Dx: Fluid overuse. The patient is drinking an excessive quantity of fluid, as evidenced by urine volume >2100 cc. (The International Continence Society defines polyuria as >40 mL/kg per day.14 )
Advise the patient to decrease her overall fluid intake, particularly within several hours of bedtime. Studies of tea and coffee consumption and incontinence have had conflicting results,15,16 and data on caffeinated soda consumption and incontinence are lacking. Nonetheless, patients should be advised that there is a possible association between caffeinated beverages and urinary incontinence. (In one small study, caffeine was found to cause a significant increase in detrusor pressure.17 ) Giving women one-time general instructions on fluid intake modification has been shown to significantly decrease incontinence episodes.18
Dx: Badly timed medication intake. This patient is taking one or more drugs that may contribute to incontinence, such as alpha-blockers or diuretics, either shortly before going to bed or before activities that make a bathroom visit inconvenient or impossible.
Adjust her medication regimen to minimize nocturia or urinary urgency during times of peak activity—eg, taking a diuretic early in the day instead of in the afternoon or evening, if possible. Keep in mind, however, that this strategy is based primarily on expert opinion, as very little evidence exists to show that medication of any type has a significant effect on urinary continence.19
Dx: Lower extremity edema with postural diuresis. The patient has nocturia, with larger total urine output at night than during the day. She may or may not have some leakage.
Women with lower extremity edema due to a variety of medical causes often experience postural diuresis overnight. If the patient is already on a diuretic, the problem can often be ameliorated by taking it early in the day instead of in the afternoon or evening; if she’s not, prescribe a small dose of a diuretic, to be taken in the morning. This therapeutic intervention has not been rigorously studied, but is relatively easy to implement and worth a try for patients with heart failure or other causes of pedal edema.
Dx: Constipation associated with autonomic dysfunction. Because the rectum and bladder are controlled by the same sacral segments of the spinal cord and share many autonomic ganglia, problems in one compartment often affect another. In a patient for whom incontinence is a minor, or occasional, problem while constipation is a major complaint, the optimal approach is to treat the constipation first and see if the urinary incontinence also resolves.
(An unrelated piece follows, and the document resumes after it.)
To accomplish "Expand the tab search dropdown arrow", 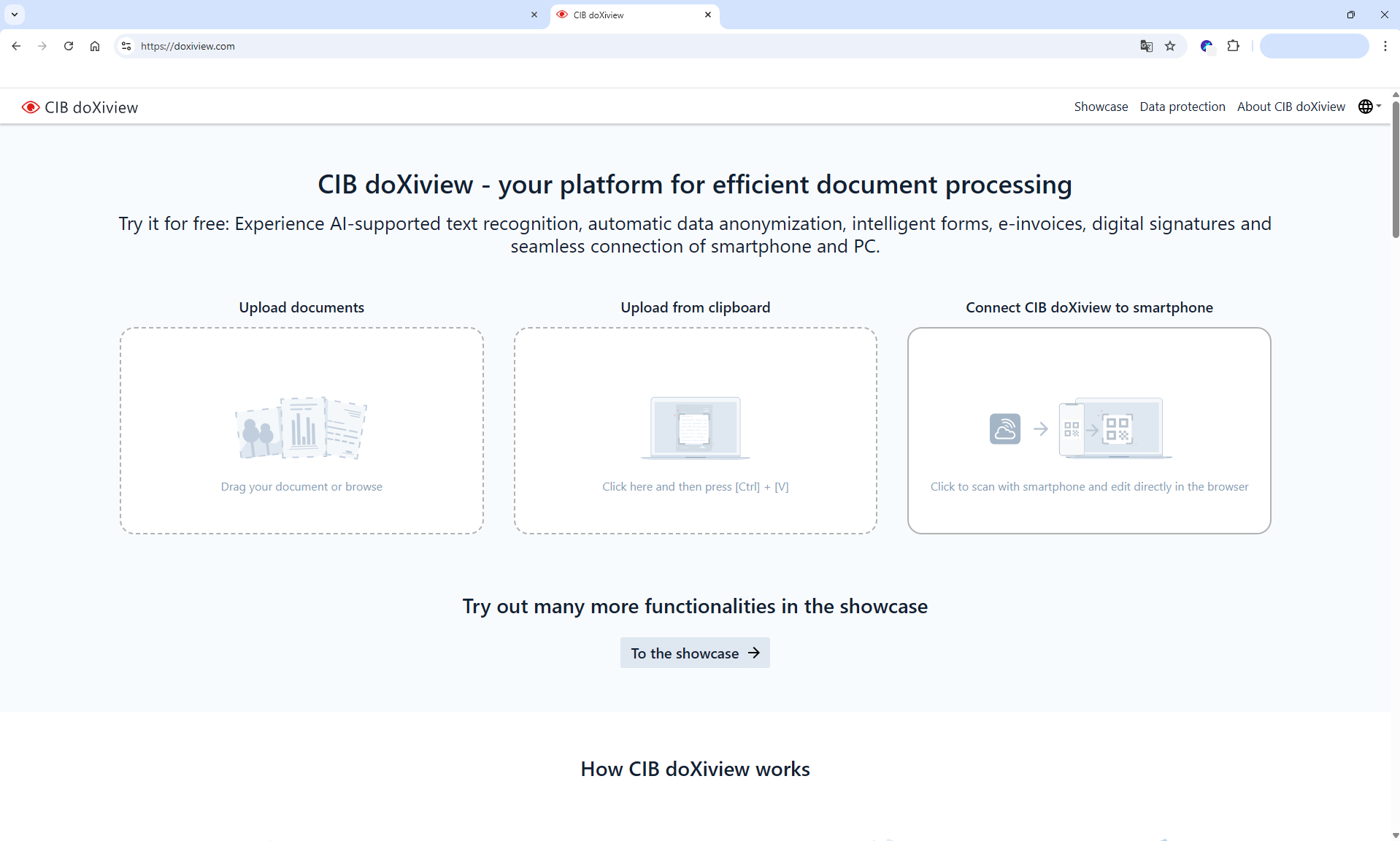I will (x=14, y=15).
A trial of polyethylene glycol is a good place to start, particularly if there is no evidence of another correctable cause of the incontinence. Studies have shown that successful treatment of constipation often results in significant improvement of urinary urgency and frequency.20
TABLE
Anticholinergic medications for urge incontinence11,12
Medication | Dosing | Comments |
---|---|---|
Oxybutynin | 2.5-5 mg bid to tid (≤5 mg qid) | Significant adverse effects, including constipation, dry mouth, blurred vision, urinary retention; confusion and sedation, particularly in elderly |
Oxybutynin ER | 5-10 mg/d; increase weekly by 5-mg/d increments to ≤30 mg/d | |
Oxybutynin transdermal patch (Oxytrol) | 1 patch 2x/wk on abdomen, hips, or buttocks (dose=3.9 mg/d) | Adverse effects may be less frequent than with oral medication due to the avoidance of metabolites |
Oxybutynin transdermal gel (Gelnique) | 1 gel pack/d on abdomen, thighs, or shoulders (dose=100 mg in 1-g gel pack) | |
Tolterodine (Detrol) | 1-2 mg bid (immediate release) or 2-4 mg/d (ER) | Similar effects and efficacy as oxybutynin, but adverse effects are decreased due to greater uroselectivity on muscarinic receptors |
Darifenacin hydrobromide (Enablex) | 7.5 mg/d; increase to 15 mg/d after 2 wk if necessary | |
Solifenacin (VESIcare) | 5-10 mg/d | |
Fesoteridine (Toviaz) | 4-8 mg/d | |
Trospium (Sanctura) | 20 mg bid (immediate release) or 60 mg/d (ER) | |
ER, extended release. |
These conditions typically warrant a referral
Dx: Hematuria. Urinalysis with hematuria but no evidence of a urinary tract infection should raise a red flag, regardless of other findings. The patient should be referred for further urologic evaluation, including cystoscopy, although you may want to repeat the urinalysis with another clean-catch specimen first. Straight catheterization is not recommended in such a case, as a traumatized urethra can be a source of hematuria.
Dx: Stress incontinence with an anatomic abnormality. There are 2 options for a patient who has stress incontinence with an obvious cystocele on exam: Fit her with a pessary (or refer her to a physician who has this capability), or provide a referral to a urogynecologist for corrective surgery. Which option to choose should be a collaborative decision between patient and physician. For most women, it makes sense to try the pessary first.